Black History Month: Let’s choose joy

Published date
I think we can all agree that 2020 has been quite a year. The Covid crisis has shown us more clearly than ever that, even if we're all in the same sea, some of us are in very different boats. And some of us are floating in the water just trying our best not to go under.

The Black Lives Matters movement, which gained greater prominence following the brutal murder of George Floyd at the hands of police officers, awoke the world to the lived experiences of Black people in a way that felt monumental. 

These past few months have been a painful reminder of what Black people have always known – that systemic racism affects everyone, both those who reap the benefits as well as those who suffer its atrocities. The voices of Black activists must guide our progress – “nothing about us without us”. But it's not for Black people alone to solve the national 'race problem'. It's for our White brother and sisters, comrades, friends and colleagues to look inward and act outward.

The TUC has recognised this challenge by launching a new anti-racism taskforce. The taskforce has the backing and support of all national unions and is chaired by NASUWT General Secretary Dr Patrick Roache. We look forward to supporting this important work here in Wales. 

The Covid crisis has demonstrated a deep undercurrent of hatred, intolerance and racism in our society. We all know about the sharp rise in the number of reported race hate crimes, including here in Wales. We see it in our papers and social media feeds. We witness the micro aggressions that often go unchecked, the stuff that gets said without any words being used to define it. It was always there but now it speaks its name louder and is heard more often. We hear high profile divisional figures supporting anti-immigrant, anti-refugee rhetoric. It’s a dangerous presence that speaks to fear and hatred and it’s something that our Trade Union movement must fight against. 

There are many ways to stand up to such a hatred, but this October – Black History Month – we state publicly that we are choosing joy.

Why celebrate Black joy, and why now?

Too often Black lives are viewed through the lens of their struggle. It’s true that we stand on the shoulders of giants from the civil rights movement, abolition of slavery, anti-apartheid, organising for the removal of the colour bar, visible representation in public life and so forth. But it can become pretty tiring for Black activists to keep educating and leading the charge against injustice and intolerance. 
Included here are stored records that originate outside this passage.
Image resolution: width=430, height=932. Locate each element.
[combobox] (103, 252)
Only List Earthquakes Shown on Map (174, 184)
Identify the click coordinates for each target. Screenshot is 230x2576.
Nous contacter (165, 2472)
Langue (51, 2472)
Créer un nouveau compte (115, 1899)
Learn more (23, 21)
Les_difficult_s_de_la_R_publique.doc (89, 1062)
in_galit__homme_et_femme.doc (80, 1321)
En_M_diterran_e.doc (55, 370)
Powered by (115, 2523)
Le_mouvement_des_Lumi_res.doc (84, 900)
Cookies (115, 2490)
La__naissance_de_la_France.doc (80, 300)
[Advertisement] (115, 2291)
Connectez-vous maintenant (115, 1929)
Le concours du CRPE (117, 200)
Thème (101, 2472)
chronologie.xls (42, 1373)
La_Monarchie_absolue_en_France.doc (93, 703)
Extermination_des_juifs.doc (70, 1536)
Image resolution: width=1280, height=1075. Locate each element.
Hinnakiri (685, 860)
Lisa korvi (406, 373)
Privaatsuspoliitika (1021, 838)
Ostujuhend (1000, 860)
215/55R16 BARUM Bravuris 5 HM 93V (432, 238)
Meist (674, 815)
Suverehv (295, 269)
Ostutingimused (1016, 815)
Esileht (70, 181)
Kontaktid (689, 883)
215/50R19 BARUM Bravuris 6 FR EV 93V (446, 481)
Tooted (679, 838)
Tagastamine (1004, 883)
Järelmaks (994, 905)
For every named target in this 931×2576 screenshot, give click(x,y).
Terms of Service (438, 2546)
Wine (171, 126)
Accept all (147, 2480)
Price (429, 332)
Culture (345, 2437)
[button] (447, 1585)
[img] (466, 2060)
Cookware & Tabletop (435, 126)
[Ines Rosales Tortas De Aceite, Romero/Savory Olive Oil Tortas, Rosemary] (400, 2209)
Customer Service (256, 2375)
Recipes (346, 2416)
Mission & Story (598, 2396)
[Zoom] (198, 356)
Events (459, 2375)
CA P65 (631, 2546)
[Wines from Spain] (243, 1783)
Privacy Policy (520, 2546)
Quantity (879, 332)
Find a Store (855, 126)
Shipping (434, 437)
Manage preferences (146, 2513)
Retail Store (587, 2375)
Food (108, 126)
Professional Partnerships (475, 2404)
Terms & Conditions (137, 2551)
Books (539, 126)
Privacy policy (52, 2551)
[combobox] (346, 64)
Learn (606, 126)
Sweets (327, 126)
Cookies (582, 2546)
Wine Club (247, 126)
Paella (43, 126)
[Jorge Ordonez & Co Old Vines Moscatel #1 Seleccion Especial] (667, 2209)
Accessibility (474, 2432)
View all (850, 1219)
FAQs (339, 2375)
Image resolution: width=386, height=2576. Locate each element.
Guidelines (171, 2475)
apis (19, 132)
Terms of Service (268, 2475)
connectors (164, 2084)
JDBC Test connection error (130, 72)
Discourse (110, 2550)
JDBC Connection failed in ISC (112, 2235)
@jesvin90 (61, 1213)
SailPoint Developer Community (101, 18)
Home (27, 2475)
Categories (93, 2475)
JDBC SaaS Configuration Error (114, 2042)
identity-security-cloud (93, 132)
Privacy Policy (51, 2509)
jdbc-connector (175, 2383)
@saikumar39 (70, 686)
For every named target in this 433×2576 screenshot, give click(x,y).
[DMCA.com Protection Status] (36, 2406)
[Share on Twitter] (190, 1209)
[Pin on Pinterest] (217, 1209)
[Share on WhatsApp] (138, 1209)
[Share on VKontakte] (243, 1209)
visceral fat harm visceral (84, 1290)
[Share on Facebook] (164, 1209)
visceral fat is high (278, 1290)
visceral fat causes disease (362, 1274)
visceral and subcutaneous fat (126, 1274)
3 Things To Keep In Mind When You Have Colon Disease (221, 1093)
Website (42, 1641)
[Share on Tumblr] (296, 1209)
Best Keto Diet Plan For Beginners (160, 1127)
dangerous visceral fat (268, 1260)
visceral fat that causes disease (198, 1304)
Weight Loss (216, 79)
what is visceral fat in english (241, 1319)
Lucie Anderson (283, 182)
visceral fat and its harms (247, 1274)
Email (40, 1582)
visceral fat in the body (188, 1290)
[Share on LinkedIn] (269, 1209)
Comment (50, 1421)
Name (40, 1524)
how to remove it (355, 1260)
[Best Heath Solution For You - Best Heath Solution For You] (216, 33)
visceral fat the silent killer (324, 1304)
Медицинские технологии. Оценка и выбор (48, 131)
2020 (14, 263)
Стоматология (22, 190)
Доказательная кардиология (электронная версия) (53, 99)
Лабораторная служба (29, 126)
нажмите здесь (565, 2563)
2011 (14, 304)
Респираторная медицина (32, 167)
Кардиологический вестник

If the wider public only see the struggle, then Black lives will only be linked to pain. Mainstream white culture will be allowed to believe that to be Black is to suffer. 

We should reject this narrow-sighted view and highlight Black joy and Black leadership too. The act of choosing joy is a political statement of not being defined by others' narrow perspective and living our lives on our terms. 

Celebrating our culture, our people, our lives, our happiness, our achievements and our Welsh identity is important too. Changing the narrative and not letting others put us down is as important in the advancement of equality. This is not about dismissing our struggles or pain, but freeing ourselves from it. It’s about refusing to allow Black lives to be defined on someone else’s terms.

What's next for Black activists in the Trade Union movement?

Our Trade Union movement has been shaped by Black activists. It's important that we always remember this and are grateful for their achievements. This month - Black History Month - we will be using our platform to celebrate Black joy and the achievements of our Black union members and leaders through biographies and memorials. Follow us on FacebookTwitter and Instagram to discover inspirational Black activists, and tell us who inspires you.

This does not mean that October is the only month in which Black Lives Matter. Our work on equality is far from done. The Trade Union movement should provide Black people with help, rest, power, community and active solidarity. Being an ally isn't about jumping off the train when things get tough. It's about being a collaborator and active supporter. It’s challenging institutional systemic racism and discrimination.

This movement strives to be equitable and proud in raising Black intersectional voices and listening to what needs to change. So, while we spend October celebrating, our movement will spend the rest of the year listening, amplifying and growing. We’ll do so joyfully and intentionally. 

We joined millions of others in using the #BlackLivesMatters hashtag but we won’t let that be an act of performative ally-ship. The Black Lives Matter movement was a wakeup call to our union movement as well. 

We need justice for Black people. And that means fair pay, equal terms and conditions, improved access to progression and opportunities for learning in our workplaces. Until we've achieved this our movement cannot rest.